Prompt: Format every line of the entries below as a JSON list of strings, one string per line, and leave out blank lines.

Records for the exercise:
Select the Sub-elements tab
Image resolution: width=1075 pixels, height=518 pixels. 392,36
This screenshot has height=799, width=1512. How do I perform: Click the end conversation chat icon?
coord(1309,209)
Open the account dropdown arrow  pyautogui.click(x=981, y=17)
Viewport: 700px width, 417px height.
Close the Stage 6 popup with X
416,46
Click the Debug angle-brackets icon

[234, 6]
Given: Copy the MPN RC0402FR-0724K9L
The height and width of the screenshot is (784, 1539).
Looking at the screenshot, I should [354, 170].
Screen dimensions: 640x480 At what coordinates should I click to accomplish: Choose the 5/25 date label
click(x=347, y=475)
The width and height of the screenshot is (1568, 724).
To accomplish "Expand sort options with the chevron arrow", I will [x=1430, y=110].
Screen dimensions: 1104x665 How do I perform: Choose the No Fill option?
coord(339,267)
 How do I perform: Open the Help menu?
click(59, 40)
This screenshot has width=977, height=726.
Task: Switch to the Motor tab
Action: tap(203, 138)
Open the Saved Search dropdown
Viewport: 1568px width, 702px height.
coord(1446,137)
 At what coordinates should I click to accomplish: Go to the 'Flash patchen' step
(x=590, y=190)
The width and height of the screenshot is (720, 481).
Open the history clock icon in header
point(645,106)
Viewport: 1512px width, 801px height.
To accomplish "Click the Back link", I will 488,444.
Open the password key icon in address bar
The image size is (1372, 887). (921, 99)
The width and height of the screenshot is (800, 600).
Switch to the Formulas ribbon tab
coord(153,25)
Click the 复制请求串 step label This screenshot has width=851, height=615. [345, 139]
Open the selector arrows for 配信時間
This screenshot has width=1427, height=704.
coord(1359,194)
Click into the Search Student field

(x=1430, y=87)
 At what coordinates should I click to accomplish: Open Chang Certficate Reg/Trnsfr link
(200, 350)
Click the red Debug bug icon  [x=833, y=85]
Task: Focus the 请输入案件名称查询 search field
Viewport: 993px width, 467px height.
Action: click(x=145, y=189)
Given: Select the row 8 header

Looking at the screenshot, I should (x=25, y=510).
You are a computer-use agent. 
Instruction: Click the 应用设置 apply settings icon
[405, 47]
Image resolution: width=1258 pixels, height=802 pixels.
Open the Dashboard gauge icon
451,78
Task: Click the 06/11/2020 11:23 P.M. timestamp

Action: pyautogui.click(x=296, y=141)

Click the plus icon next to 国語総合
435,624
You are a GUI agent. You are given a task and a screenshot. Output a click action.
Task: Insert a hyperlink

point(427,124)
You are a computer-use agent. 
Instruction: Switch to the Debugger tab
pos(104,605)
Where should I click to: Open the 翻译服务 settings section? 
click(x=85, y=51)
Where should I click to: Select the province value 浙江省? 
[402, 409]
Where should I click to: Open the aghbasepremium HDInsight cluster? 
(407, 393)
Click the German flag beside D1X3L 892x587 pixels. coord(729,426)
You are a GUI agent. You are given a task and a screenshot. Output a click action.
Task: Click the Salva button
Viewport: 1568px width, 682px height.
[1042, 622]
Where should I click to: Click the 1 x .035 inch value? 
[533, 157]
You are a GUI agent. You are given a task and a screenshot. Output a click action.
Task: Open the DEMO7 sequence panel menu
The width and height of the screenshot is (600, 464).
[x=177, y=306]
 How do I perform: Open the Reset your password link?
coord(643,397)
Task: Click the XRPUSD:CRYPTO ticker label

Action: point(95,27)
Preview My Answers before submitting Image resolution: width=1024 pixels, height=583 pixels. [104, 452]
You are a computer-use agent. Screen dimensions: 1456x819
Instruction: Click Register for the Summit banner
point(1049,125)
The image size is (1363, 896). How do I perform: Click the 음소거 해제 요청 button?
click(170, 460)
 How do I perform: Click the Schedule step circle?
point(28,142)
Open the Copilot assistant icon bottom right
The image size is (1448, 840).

Correct response:
[
  "Select the Sub-elements tab",
  "Image resolution: width=1075 pixels, height=518 pixels. 392,36",
  "This screenshot has height=799, width=1512. How do I perform: Click the end conversation chat icon?",
  "coord(1309,209)",
  "Open the account dropdown arrow  pyautogui.click(x=981, y=17)",
  "Viewport: 700px width, 417px height.",
  "Close the Stage 6 popup with X",
  "416,46",
  "Click the Debug angle-brackets icon",
  "[234, 6]",
  "Given: Copy the MPN RC0402FR-0724K9L",
  "The height and width of the screenshot is (784, 1539).",
  "Looking at the screenshot, I should [354, 170].",
  "Screen dimensions: 640x480 At what coordinates should I click to accomplish: Choose the 5/25 date label",
  "click(x=347, y=475)",
  "The width and height of the screenshot is (1568, 724).",
  "To accomplish \"Expand sort options with the chevron arrow\", I will [x=1430, y=110].",
  "Screen dimensions: 1104x665 How do I perform: Choose the No Fill option?",
  "coord(339,267)",
  " How do I perform: Open the Help menu?",
  "click(59, 40)",
  "This screenshot has width=977, height=726.",
  "Task: Switch to the Motor tab",
  "Action: tap(203, 138)",
  "Open the Saved Search dropdown",
  "Viewport: 1568px width, 702px height.",
  "coord(1446,137)",
  " At what coordinates should I click to accomplish: Go to the 'Flash patchen' step",
  "(x=590, y=190)",
  "The width and height of the screenshot is (720, 481).",
  "Open the history clock icon in header",
  "point(645,106)",
  "Viewport: 1512px width, 801px height.",
  "To accomplish \"Click the Back link\", I will 488,444.",
  "Open the password key icon in address bar",
  "The image size is (1372, 887). (921, 99)",
  "The width and height of the screenshot is (800, 600).",
  "Switch to the Formulas ribbon tab",
  "coord(153,25)",
  "Click the 复制请求串 step label This screenshot has width=851, height=615. [345, 139]",
  "Open the selector arrows for 配信時間",
  "This screenshot has width=1427, height=704.",
  "coord(1359,194)",
  "Click into the Search Student field",
  "(x=1430, y=87)",
  " At what coordinates should I click to accomplish: Open Chang Certficate Reg/Trnsfr link",
  "(200, 350)",
  "Click the red Debug bug icon  [x=833, y=85]",
  "Task: Focus the 请输入案件名称查询 search field",
  "Viewport: 993px width, 467px height.",
  "Action: click(x=145, y=189)",
  "Given: Select the row 8 header",
  "Looking at the screenshot, I should (x=25, y=510).",
  "You are a computer-use agent. ",
  "Instruction: Click the 应用设置 apply settings icon",
  "[405, 47]",
  "Image resolution: width=1258 pixels, height=802 pixels.",
  "Open the Dashboard gauge icon",
  "451,78",
  "Task: Click the 06/11/2020 11:23 P.M. timestamp",
  "Action: pyautogui.click(x=296, y=141)",
  "Click the plus icon next to 国語総合",
  "435,624",
  "You are a GUI agent. You are given a task and a screenshot. Output a click action.",
  "Task: Insert a hyperlink",
  "point(427,124)",
  "You are a computer-use agent. ",
  "Instruction: Switch to the Debugger tab",
  "pos(104,605)",
  "Where should I click to: Open the 翻译服务 settings section? ",
  "click(x=85, y=51)",
  "Where should I click to: Select the province value 浙江省? ",
  "[402, 409]",
  "Where should I click to: Open the aghbasepremium HDInsight cluster? ",
  "(407, 393)",
  "Click the German flag beside D1X3L 892x587 pixels. coord(729,426)",
  "You are a GUI agent. You are given a task and a screenshot. Output a click action.",
  "Task: Click the Salva button",
  "Viewport: 1568px width, 682px height.",
  "[1042, 622]",
  "Where should I click to: Click the 1 x .035 inch value? ",
  "[533, 157]",
  "You are a GUI agent. You are given a task and a screenshot. Output a click action.",
  "Task: Open the DEMO7 sequence panel menu",
  "The width and height of the screenshot is (600, 464).",
  "[x=177, y=306]",
  " How do I perform: Open the Reset your password link?",
  "coord(643,397)",
  "Task: Click the XRPUSD:CRYPTO ticker label",
  "Action: point(95,27)",
  "Preview My Answers before submitting Image resolution: width=1024 pixels, height=583 pixels. [104, 452]",
  "You are a computer-use agent. Screen dimensions: 1456x819",
  "Instruction: Click Register for the Summit banner",
  "point(1049,125)",
  "The image size is (1363, 896). How do I perform: Click the 음소거 해제 요청 button?",
  "click(170, 460)",
  " How do I perform: Click the Schedule step circle?",
  "point(28,142)",
  "Open the Copilot assistant icon bottom right",
  "The image size is (1448, 840)."
]